• _TASK REQUIREMENTS_
Your answer should be every line of the records that contains the word "agent".

------------------------

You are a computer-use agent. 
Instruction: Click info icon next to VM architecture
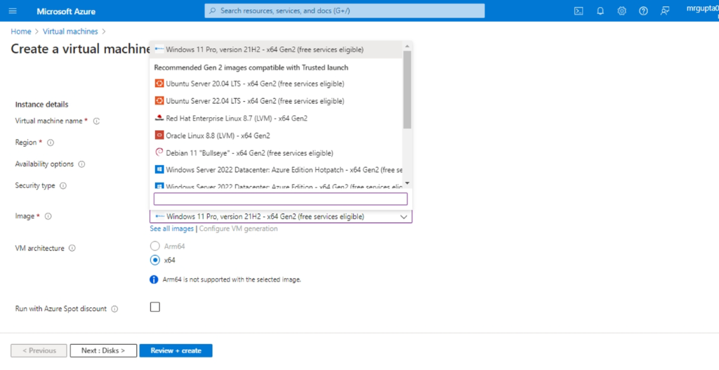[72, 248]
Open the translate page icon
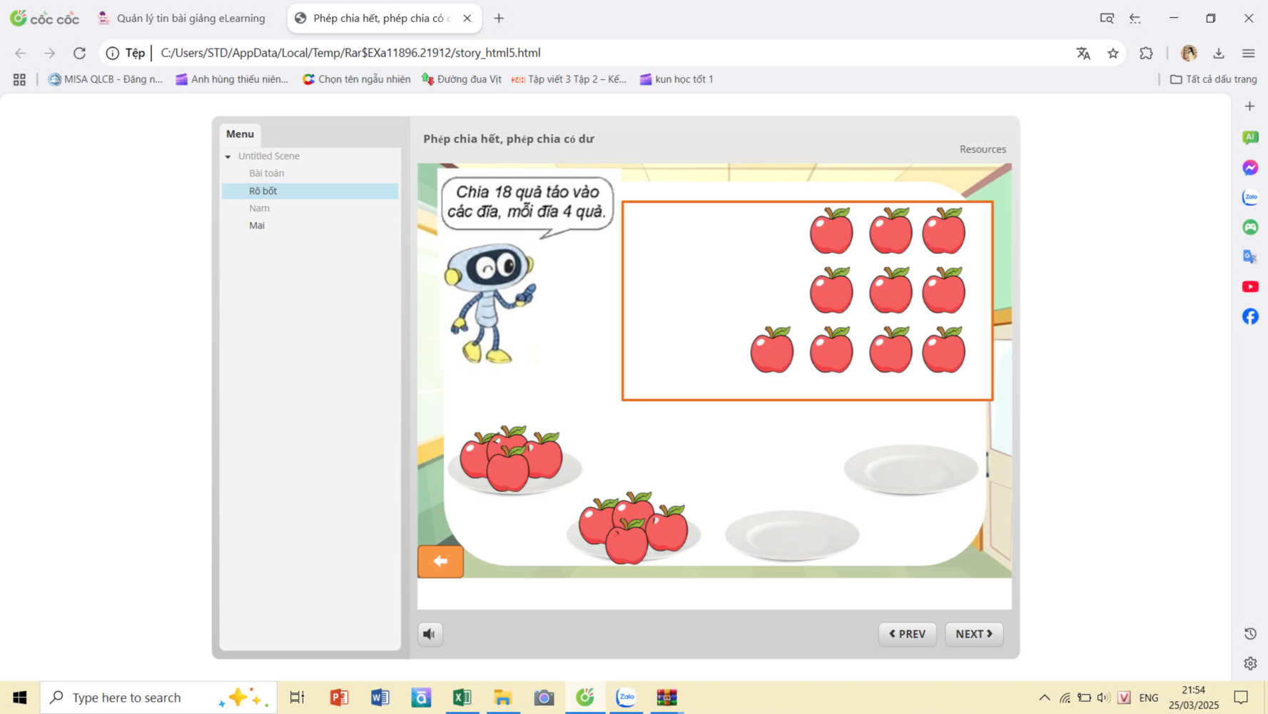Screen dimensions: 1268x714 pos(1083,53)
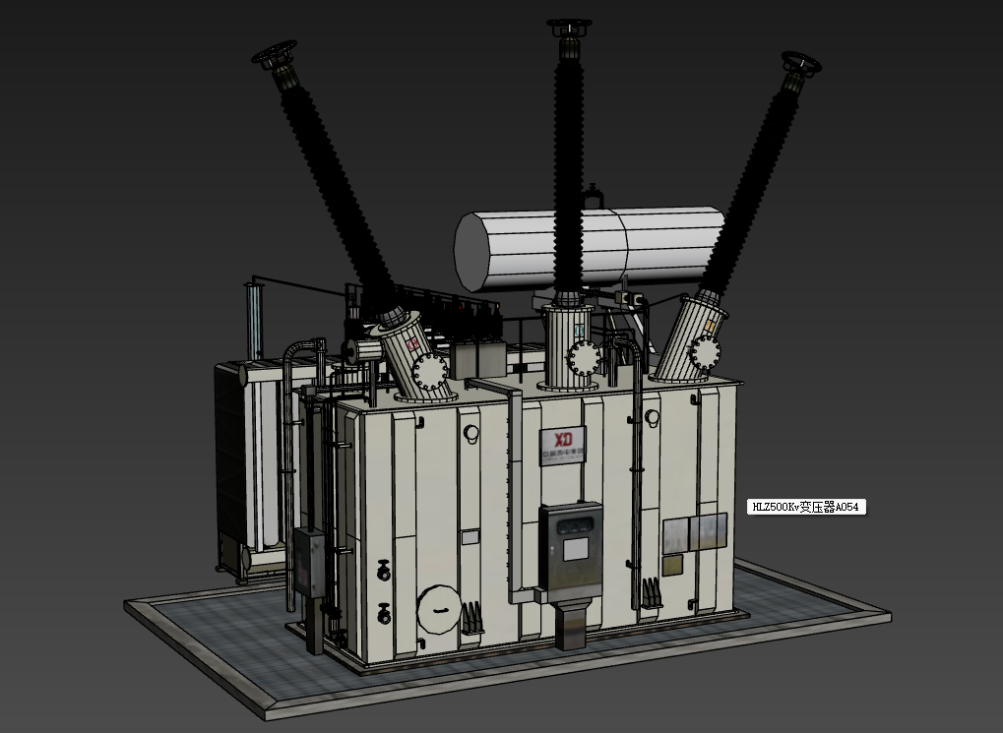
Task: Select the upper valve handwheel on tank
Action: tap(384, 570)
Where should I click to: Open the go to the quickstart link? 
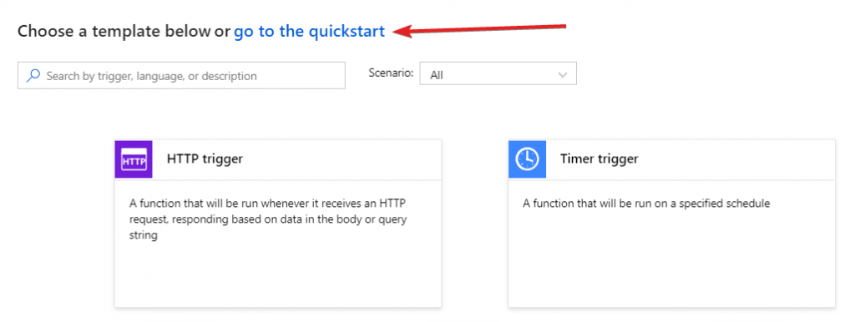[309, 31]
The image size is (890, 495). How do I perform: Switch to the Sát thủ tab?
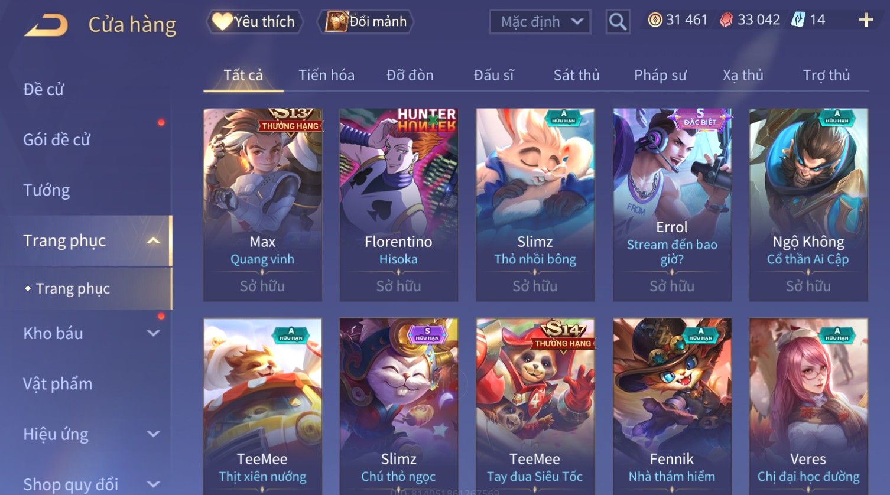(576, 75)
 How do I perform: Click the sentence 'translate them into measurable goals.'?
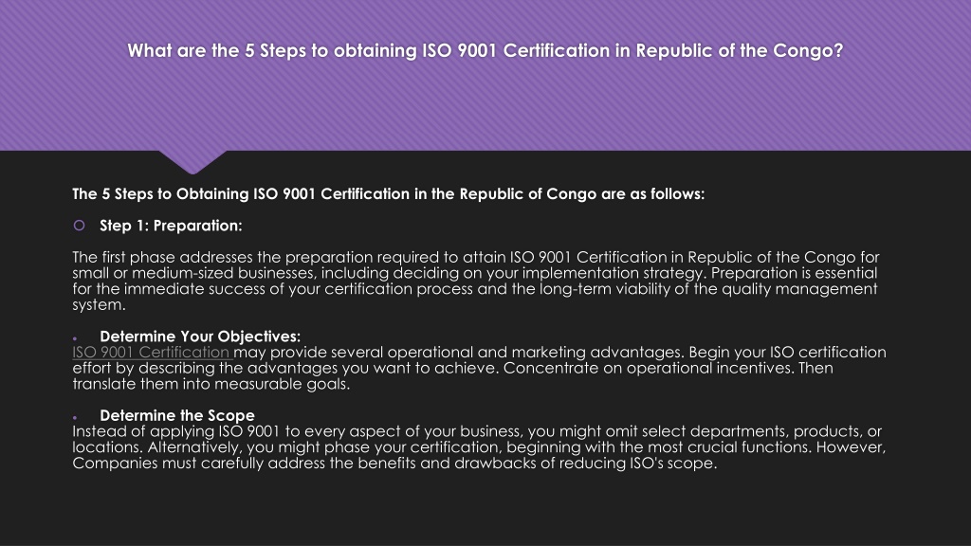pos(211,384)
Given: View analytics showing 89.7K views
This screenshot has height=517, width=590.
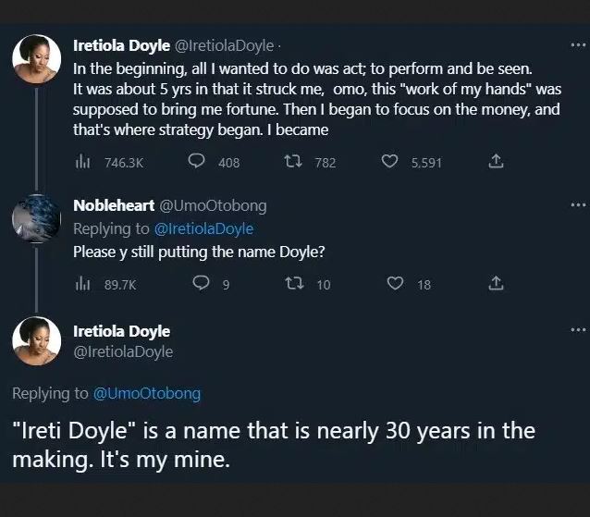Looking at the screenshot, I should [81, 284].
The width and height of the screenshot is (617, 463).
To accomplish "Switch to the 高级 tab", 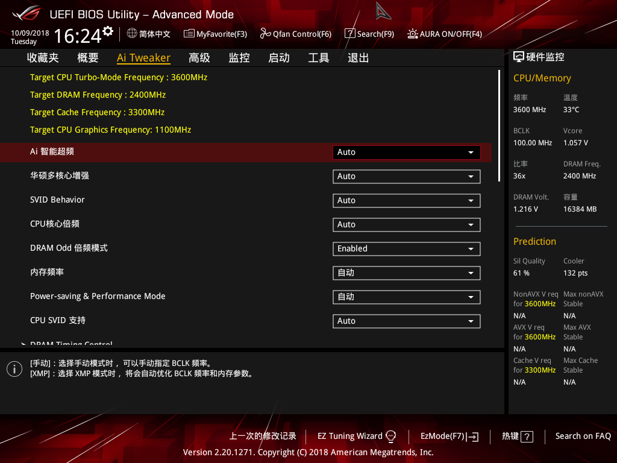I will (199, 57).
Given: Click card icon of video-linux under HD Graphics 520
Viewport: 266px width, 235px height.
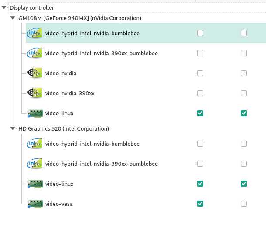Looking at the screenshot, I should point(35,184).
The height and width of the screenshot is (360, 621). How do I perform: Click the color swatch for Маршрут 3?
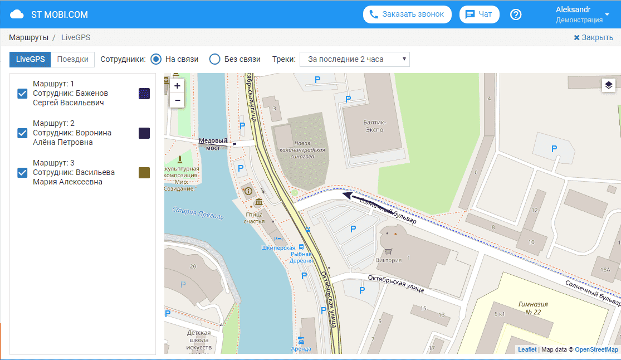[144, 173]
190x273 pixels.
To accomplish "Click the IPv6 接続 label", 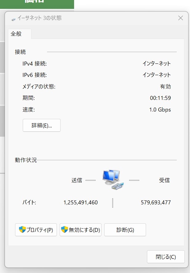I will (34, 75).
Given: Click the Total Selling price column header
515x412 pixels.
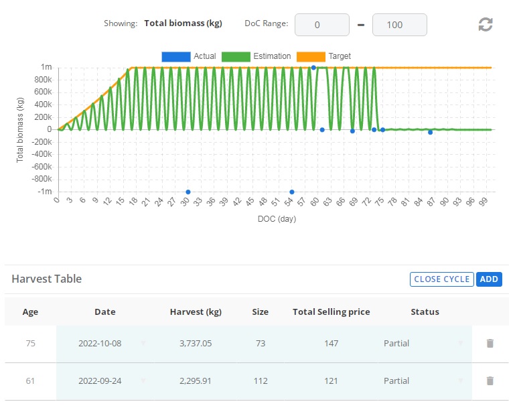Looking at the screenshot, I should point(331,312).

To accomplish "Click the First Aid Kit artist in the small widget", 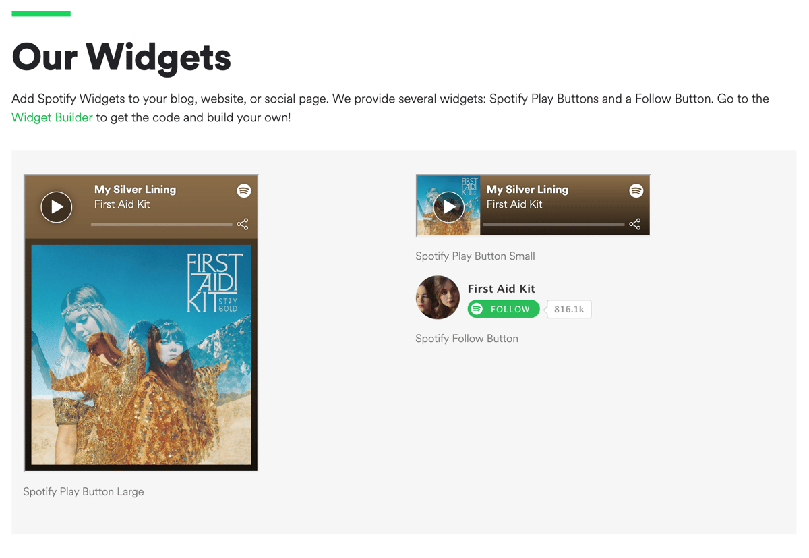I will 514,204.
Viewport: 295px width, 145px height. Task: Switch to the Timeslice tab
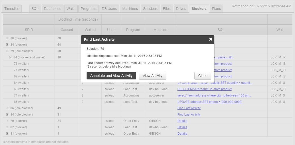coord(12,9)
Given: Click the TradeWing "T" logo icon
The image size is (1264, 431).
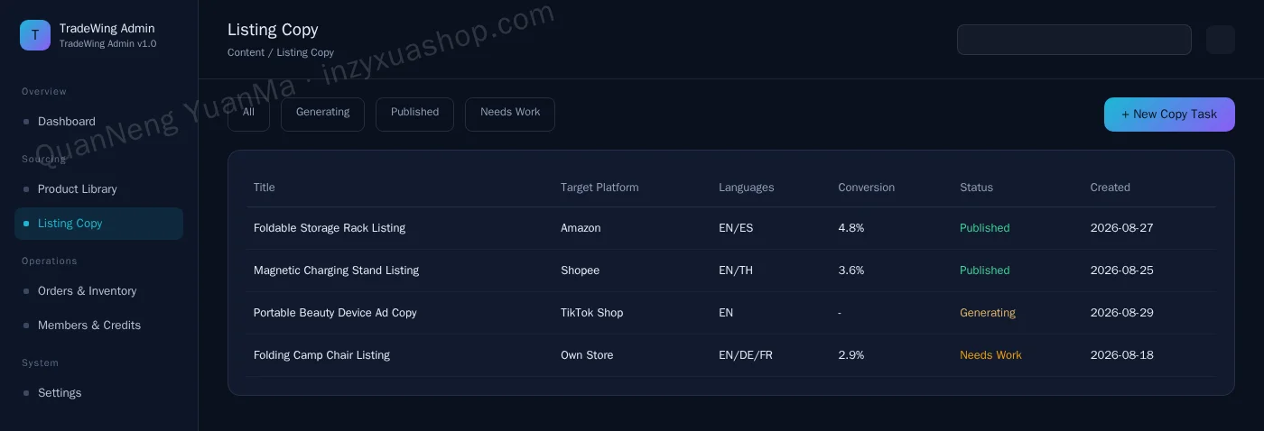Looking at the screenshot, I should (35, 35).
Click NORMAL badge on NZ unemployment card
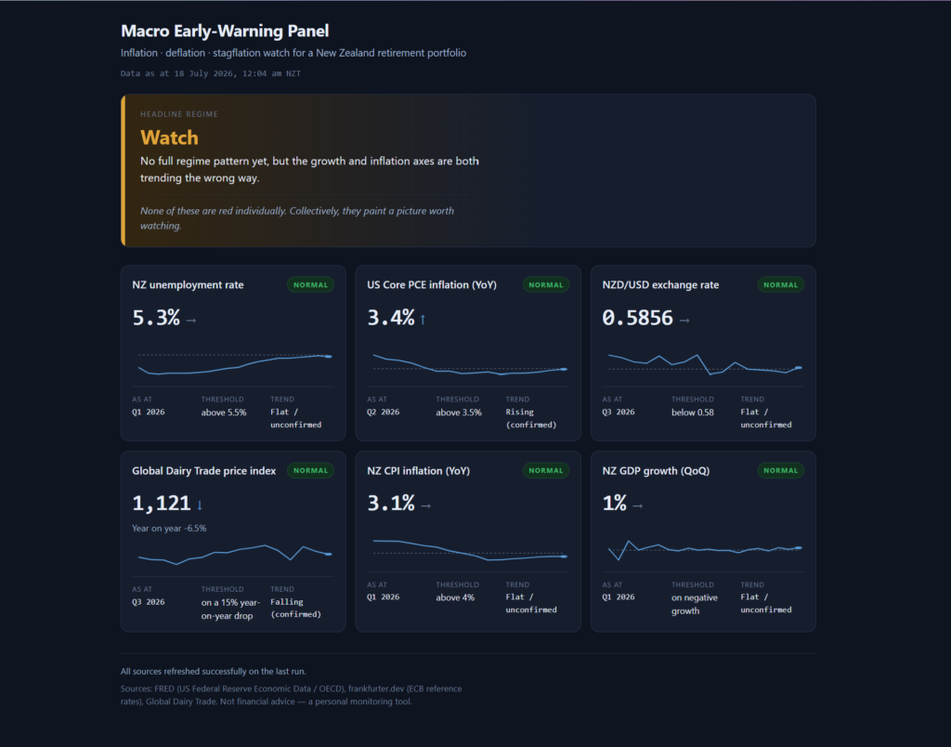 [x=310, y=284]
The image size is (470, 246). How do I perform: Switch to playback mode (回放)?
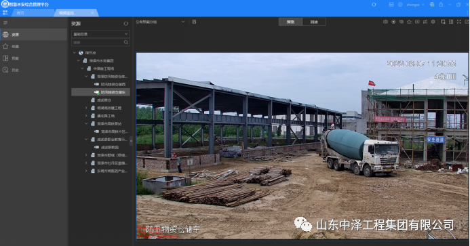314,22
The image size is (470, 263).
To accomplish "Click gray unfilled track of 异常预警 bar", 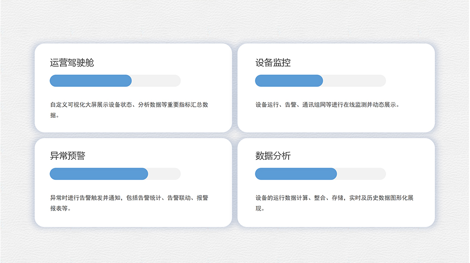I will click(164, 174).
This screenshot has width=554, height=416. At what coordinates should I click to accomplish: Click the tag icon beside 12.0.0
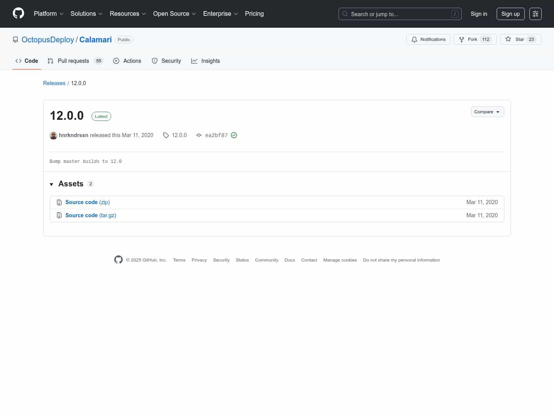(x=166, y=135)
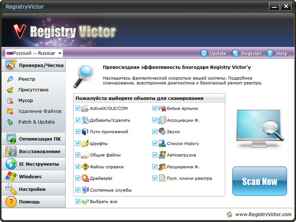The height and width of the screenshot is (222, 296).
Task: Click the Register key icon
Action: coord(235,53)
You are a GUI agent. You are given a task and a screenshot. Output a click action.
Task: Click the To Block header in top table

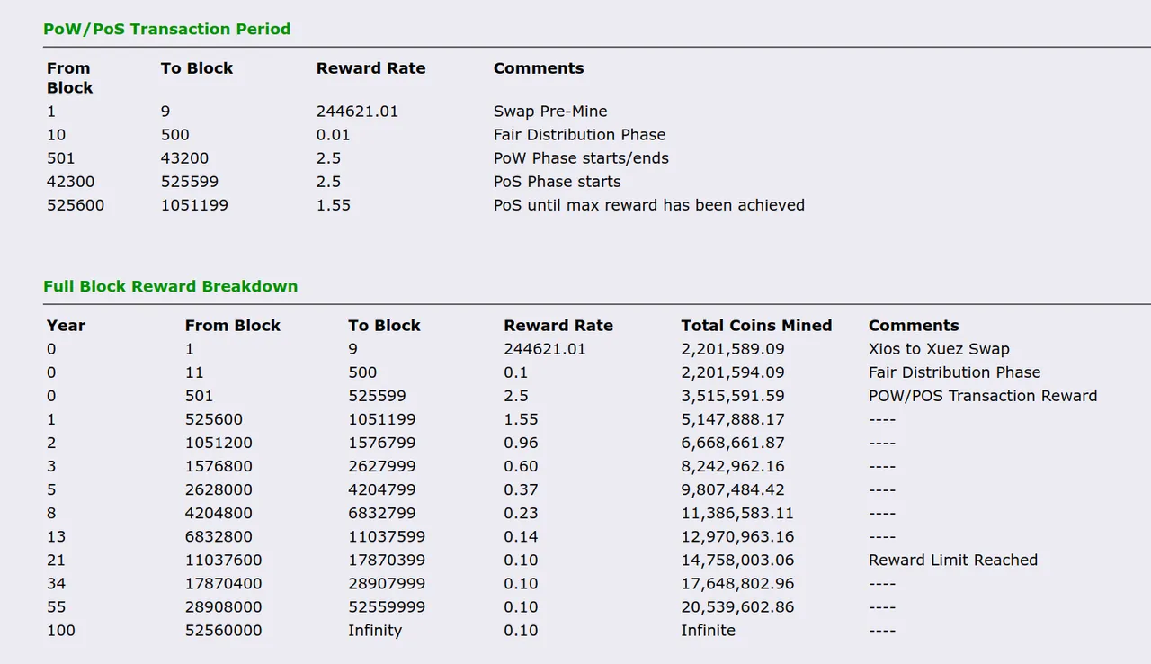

------------------------

• _THE ANSWER_
You are a computer-use agent. 
You are a GUI agent. You are given a task and a screenshot. Output a click action.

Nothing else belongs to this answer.